The Power List 2018
Professor of Ophthalmology and Director of The Glaucoma Service at Stanford School of Medicine, Stanford, CA, USA
Kuldev’s research interests include glaucoma and cataract surgical trials, epidemiology, genetics and health care delivery in underserved communities. His clinical practice focuses on medical, laser and surgical management of glaucoma and cataract. Kuldev is a past president of the AGS and an advisor to the ISGS.
What have been your career highlights?
“A major highlight has been the opportunity to serve the American Glaucoma Society: as a Board member for over a decade and as President from 2013–2015. The Society has a uniquely collaborative culture and maintains a small-society feel even now that there are approximately 1500 members.”
What are your goals for the future?
“Stay healthy, balance work and life with particular emphasis on spending as much time as possible with family members.”
What has been your most successful collaboration?
“There have been many great collaborations and it is difficult to choose one. The relationships built with ophthalmology colleagues and other leaders at the U.S. Food and Drug Administration which have led to collaborative workshops, guidance documents and ongoing work to support innovation have been successful and enjoyable.”
What are your plans for the next 10 years?
“The good fortune of leading several large organizations as President or Board Chair relatively early in my career has been helpful in developing efficiency in time management. It is remarkable how much free time becomes available for other pursuits when these leadership terms come to an end. Past President is the best job in any organization! Looking forward, I continue to enjoy the practice of ophthalmology and have not experienced the burnout described by some of my colleagues. The goal for the next decade is to spend at least 50% of the working week on the medical and surgical management of patients, with the remainder divided between research, teaching, administrative duties, the organization of meetings to support translational innovation and to advise those innovating to conduct properly designed studies to answer relevant questions in a timely manner.”
What drives you day-to-day?
“The opportunity to care for patients and witness their gratitude is a very special privilege that we enjoy in our profession. This should not be taken for granted and is definitely something that drives me to continue to do the best possible job every day.

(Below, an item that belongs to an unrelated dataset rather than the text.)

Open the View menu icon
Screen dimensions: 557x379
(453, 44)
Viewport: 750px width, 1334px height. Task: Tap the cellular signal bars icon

We should also be driven to support ideas that are likely to work and, equally vigorously, shed light on those that are likely to fail. Ophthalmology, as a profession, has many strengths but one possible weakness is that given it is a small field, a few individuals can strongly influence investment in innovation. There is the potential for the development of echo chambers where financially motivated individuals can collude and hype ideas and theoretical products that are highly unlikely to work. The selling of worthless assets by entrepreneurs, including some who are physicians, to those investing in the field or, in some instances, to the public via the stock market, hurts our profession in many ways including the discouragement of future investment in areas where there is true opportunity to address unmet medical need. The manner in which our profession deals with such hype varies across the world, perhaps reflecting different regional cultures; with some even going as far as considering award presentation to those who walk away with large sums of other people’s money without making a meaningful or, in some cases, any contribution. In my experience, potential investors are at least as grateful for advice that saves them from making a bad bet, than they are for a tip on something that is likely to work. Our profession should collectively expose rather than reward any individual or group that is misleading investors or strategic partners. Awards should be given for contributions that improve health care rather than for making money at the expense of others who want to invest in health care.”
Who have been your mentors?
“Alfred Sommer, an ophthalmologist, epidemiologist, public health researcher and Dean of the Johns Hopkins Bloomberg School of Public Health has been a great mentor dating back to my medical school years at Johns Hopkins. Al, amongst other lessons, has taught me to challenge dogma. Mike Van Buskirk was a mentor during my residency years in Oregon, especially with regard to surgical technique and developing a big picture glaucoma philosophy. Doug Anderson, my glaucoma fellowship director at Bascom Palmer taught me to be data-driven. Doug’s objectivity and willingness to change his views based upon experimental evidence had a great influence early in my career.
While I never worked directly with George Spaeth, we share common views on many issues and I consider him a mentor and friend.
The late Carl Camras and Thom Zimmerman were both close friends and mentors who had a large impact early in my career.”